### DIRECTION
Rewrite all the records below as a numbered list with one line per item, skipping blank lines and leaving out the pictures.

### EXERCISE MATERIALS
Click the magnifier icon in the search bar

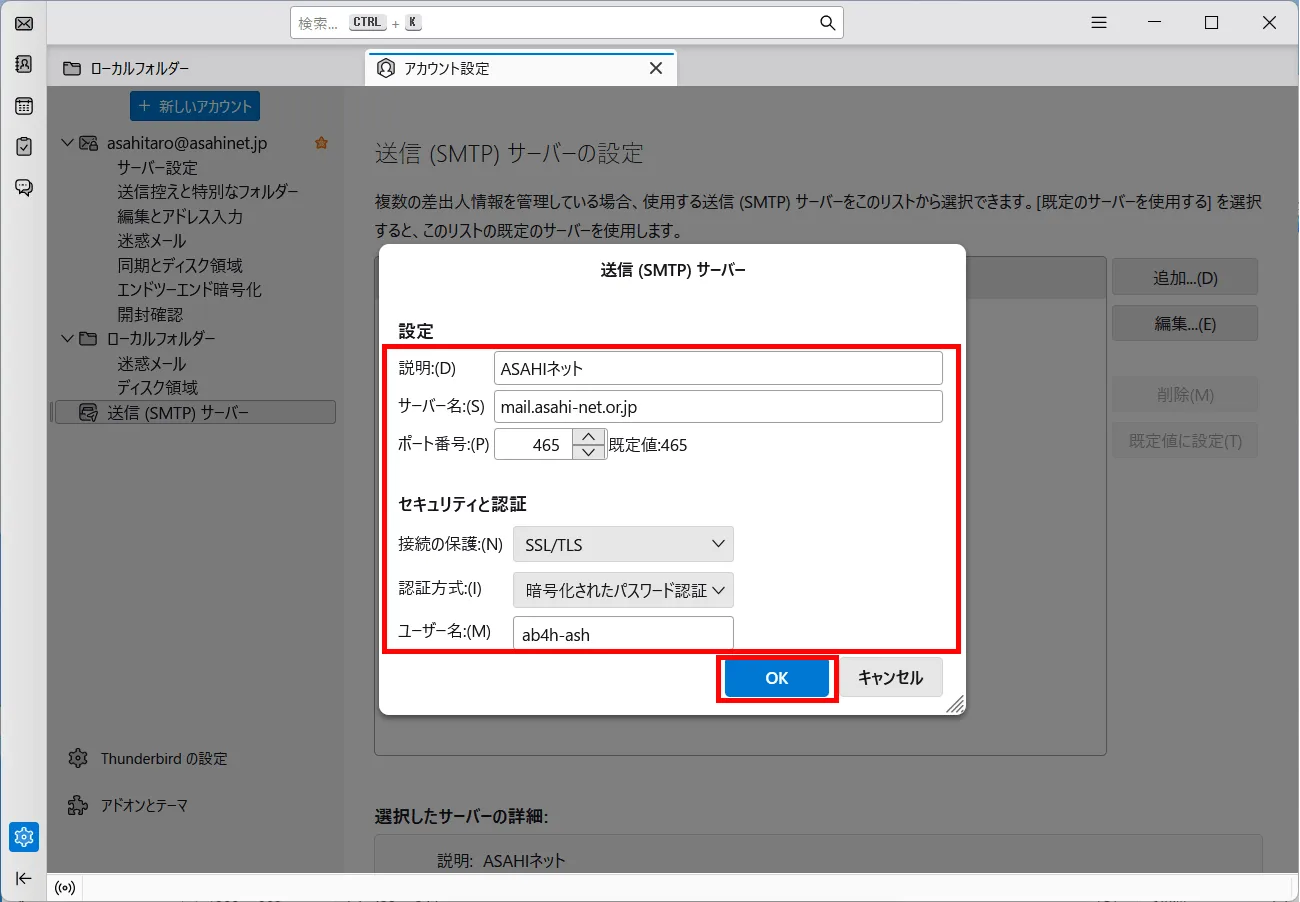pyautogui.click(x=826, y=22)
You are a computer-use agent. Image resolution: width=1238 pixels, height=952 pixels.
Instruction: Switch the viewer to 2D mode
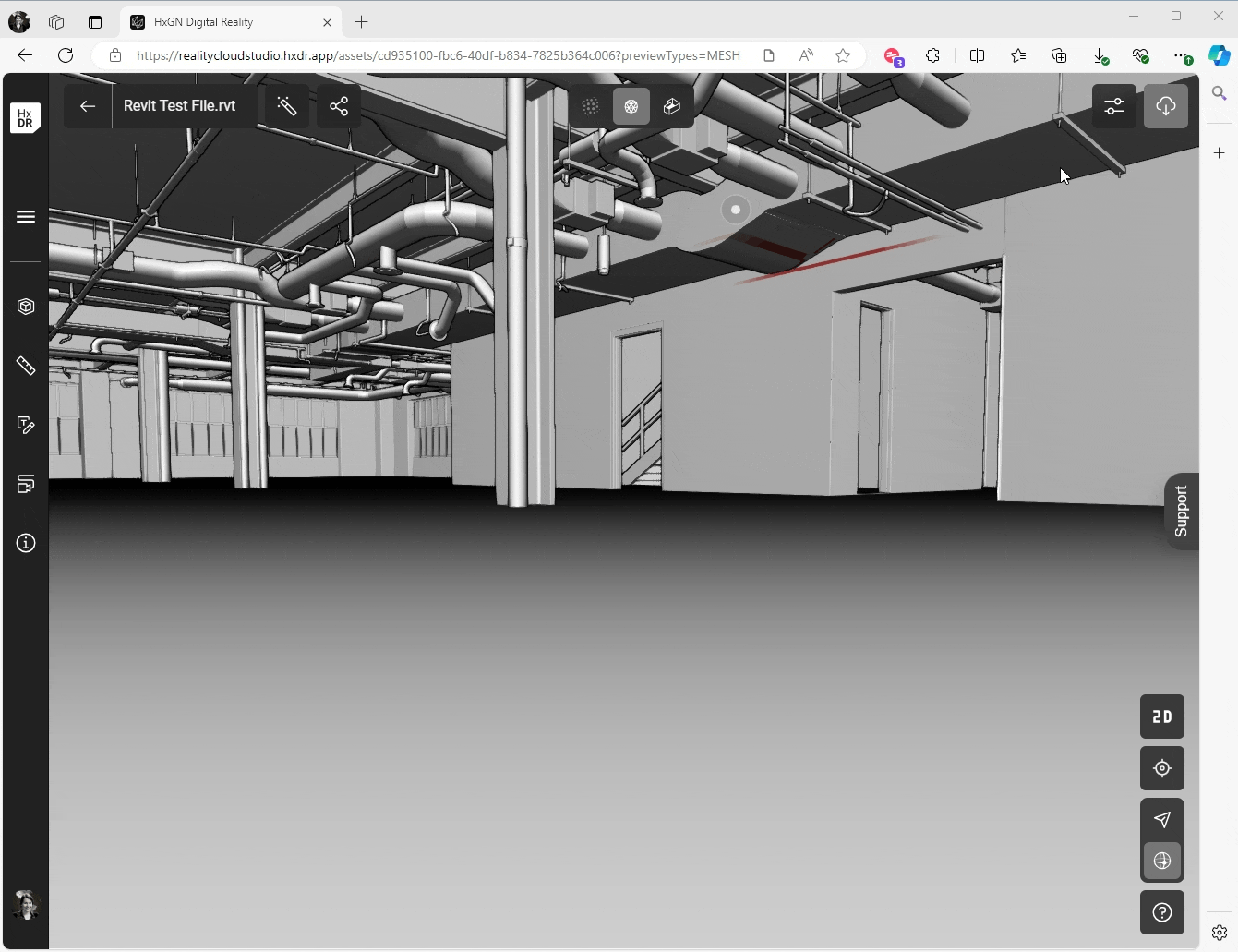(1162, 717)
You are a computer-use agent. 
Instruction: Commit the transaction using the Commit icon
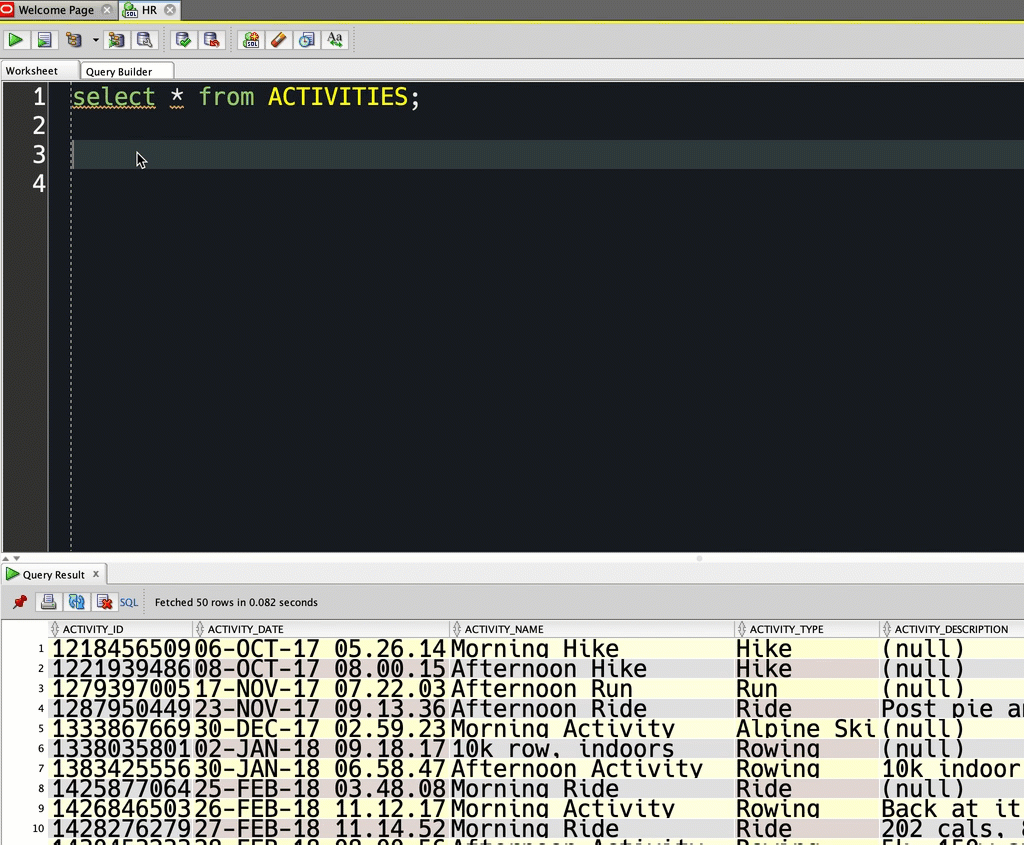pyautogui.click(x=182, y=40)
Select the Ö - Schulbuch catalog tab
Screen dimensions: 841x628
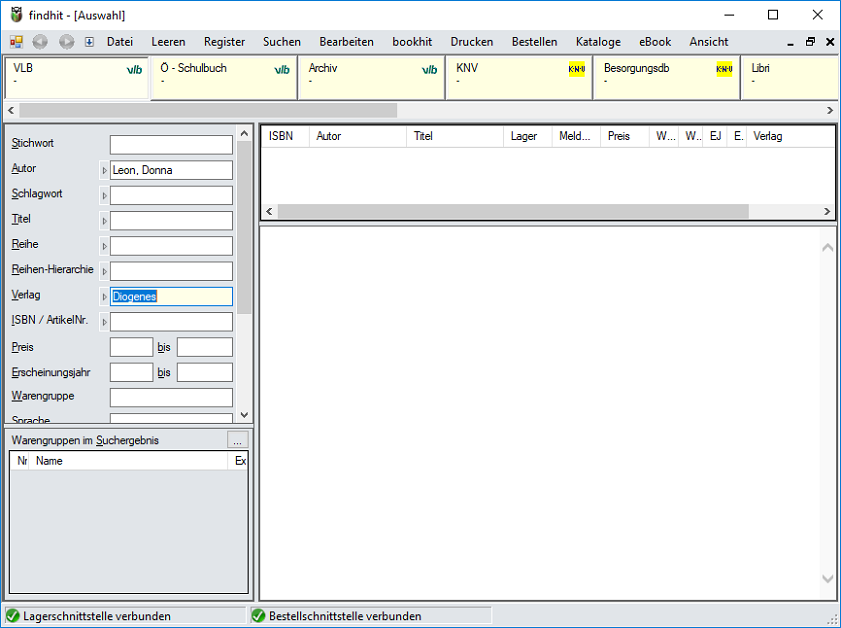tap(224, 77)
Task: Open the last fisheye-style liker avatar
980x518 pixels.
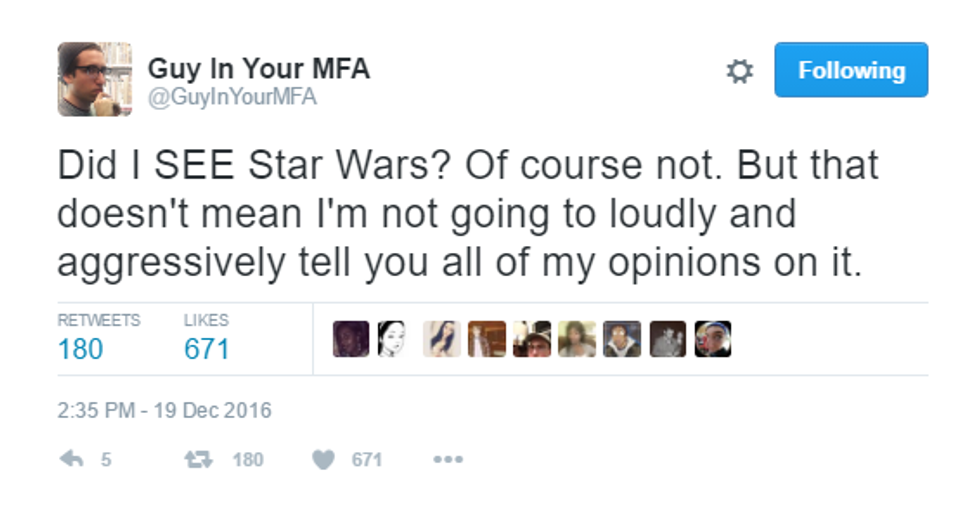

### RESULT OF THE TASK
1. Click the magnifier icon in the search bar
2. pyautogui.click(x=826, y=22)
3. You are a computer-use agent. Image resolution: width=1238 pixels, height=952 pixels.
4. Instruction: Switch the viewer to 2D mode
5. (1162, 717)
6. You are a computer-use agent. 
7. Instruction: Commit the transaction using the Commit icon
8. pyautogui.click(x=182, y=40)
9. Select the Ö - Schulbuch catalog tab
10. Screen dimensions: 841x628
11. tap(224, 77)
12. Task: Open the last fisheye-style liker avatar
13. 980x518 pixels.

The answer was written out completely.